Current Month (April 2026)
SEC and CFTC Propose to Reduce Form PF Reporting Burdens
By Karen Liu, Reid & Wise LLC
On April 20, 2026, the U.S. Securities and Exchange Commission (“SEC”) and the U.S. Commodity Futures Trading Commission (“CFTC”) jointly proposed amendments to Form PF (“Proposed Rule”) to reduce private fund reporting burdens while continuing to collect necessary information through Form PF filings.
Form PF is a confidential reporting form filed by certain SEC-registered investment advisers (“RIAs”) to private funds, including those dual-registrants that also are registered with the CFTC as a commodity pool operator or a commodity trading advisor.
Currently, Form PF filing is required for RIAs with $150 million or more in private fund assets under management (either individually or collectively with their related persons) as of the last day of their most recently completed fiscal year. The Proposed Rule would raise the filing threshold to $1 billion, such that RIAs managing private fund assets of $150 million or more but below $1 billion would no longer be required to file Form PF.
With respect to Form PF reporting, large hedge fund advisers are subject to more cumbersome requirements, such as more frequent filings (quarterly as compared to annually) and current reporting of certain triggering events. The Proposed Rule would raise the threshold for being deemed a large hedge fund adviser from $1.5 billion in hedge fund assets under management to $10 billion, such that fewer hedge fund advisers would face such requirements.
In addition to amending the above reporting thresholds, the Proposed Rule would also streamline certain specific Form PF requirements, for example:
- eliminating separate reporting for certain feeder funds;
- eliminating “look through” requirements when reporting indirect exposures;
- narrowing the universe of trading vehicles that advisers must identify;
- eliminating certain performance volatility reporting requirements;
- eliminating certain trading and clearing reporting requirements;
- eliminating quarterly event reporting for all private equity fund advisers; and
- eliminating or simplifying certain reporting requirements for large hedge fund advisers.
In 2024, the SEC adopted amendments to Form PF to require more detailed reporting (“2024 Rule”), but the compliance date for the 2024 Rule was extended to October 1, 2026. The Proposed Rule is the result of the SEC’s and the CFTC’s comprehensive review of the 2024 Rule.

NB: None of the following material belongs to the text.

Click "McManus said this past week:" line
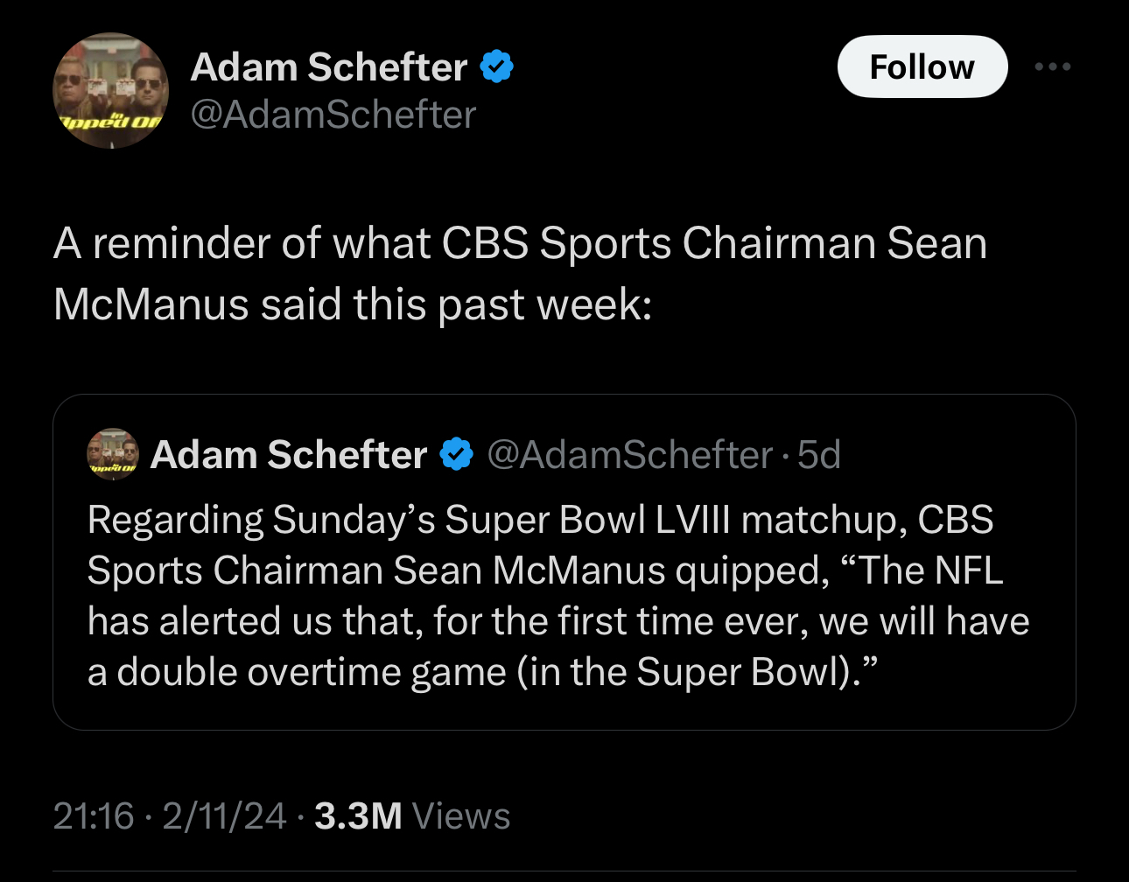tap(353, 305)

The Proposed Rule is now open for public comments. Any comment can be submitted online or by mail/courier to the SEC or the CFTC by and before June 23, 2026.

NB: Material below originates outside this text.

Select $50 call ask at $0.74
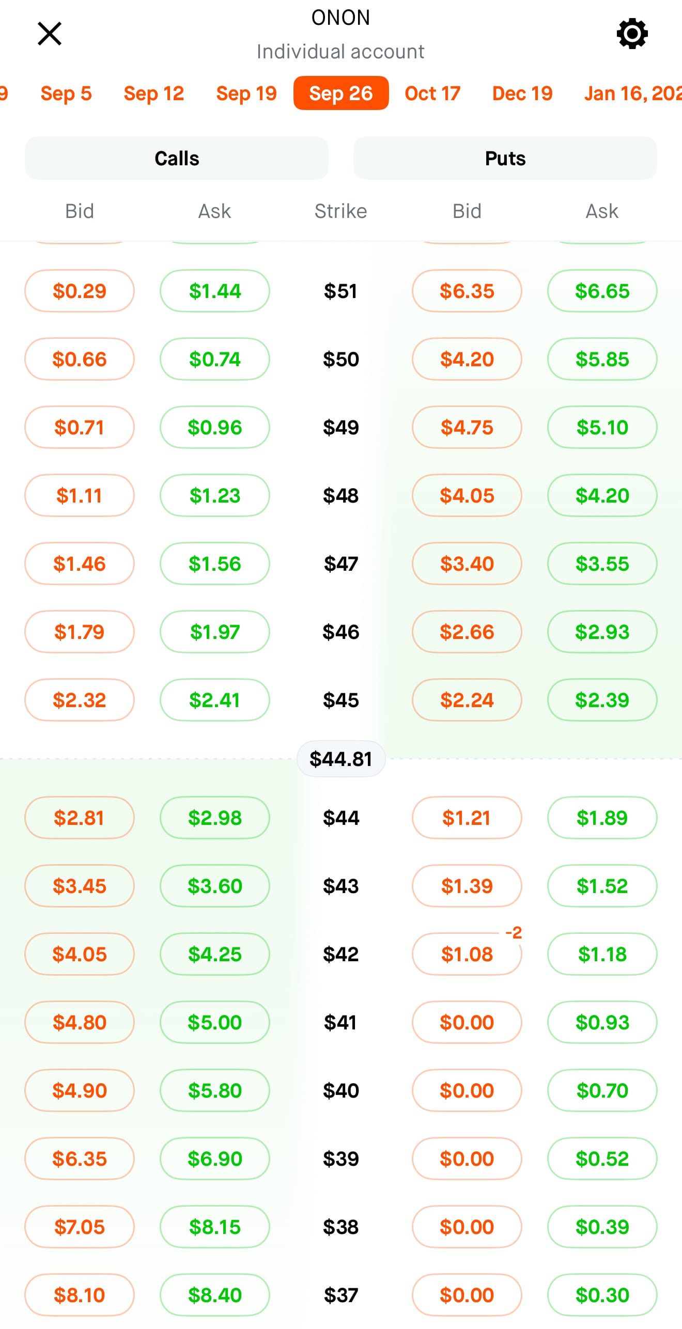 click(215, 359)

By Noah B. Levin, WilmerHale
In the first judicial decision rendered since the SEC withdrew from the Rule 14a-8 shareholder proposal no-action process in November 2025, Judge Leo T. Sorokin of the U.S. District Court for the District of Massachusetts sided with the New York State comptroller and granted injunctive relief requiring BJ’s Wholesale Club to include a shareholder proposal in its proxy statement. The proposal requested that BJ’s conduct an assessment of risks of deforestation associated with its private-label brands within one year and issue a report summarizing the results of the assessment. BJ’s had submitted a notice of exclusion to the SEC asserting that it had reasonable grounds to exclude the proposal under the ordinary business exclusion of Rule 14a-8(i)(7). The shareholder proponents filed suit on March 2, 2026, challenging BJ’s decision to exclude the proposal, and BJ’s subsequently received a no-objections letter from the Staff of the Division of Corporation Finance on March 10, 2026. Other companies have faced lawsuits after filing a notice of exclusion, with company practice mixed between settling and litigating. The case is DiNapoli v. BJ’s Wholesale Club Holdings, Inc., No. 1:26-cv-11075 (D. Mass.).
David Woodcock Returns to SEC to Serve as Next Director of the Division of Enforcement
By Noah B. Levin, WilmerHale
David Woodcock has been named the incoming director of the SEC’s Division of Enforcement, replacing Judge Margaret “Meg” A. Ryan, who resigned on March 16, just six months after assuming the role. Woodcock previously served as the director of the SEC’s Fort Worth Regional Office from 2011 to 2015 before leaving to join Gibson Dunn as partner and chair of the firm’s Securities Enforcement Practice Group.
PCAOB Releases Annual Summary of Conversations with Audit Committee Chairs
By Noah B. Levin, WilmerHale
Following interviews with more than 250 audit committee chairs, the Public Company Accounting Oversight Board (“PCAOB”) released a summary of its conversations with audit committee chairs. Chairs emphasized the value of clear communication from audit firms, including proactive discussions of issues and critical accounting matters as they arise before formal meetings. Continuity among audit teams was also valued. The conversations also touched on factors considered by audit committees when evaluating auditors and audit quality, including informal conversations with management and formal processes such as surveys and PCAOB inspection reports and quality control inspection findings. The use and potential use of artificial intelligence (“AI”) was unsurprisingly robustly discussed, with audit committee chairs focusing on how AI may impact financial reporting processes, the adequacy of related controls, and the implications for audit execution, including potential fee considerations.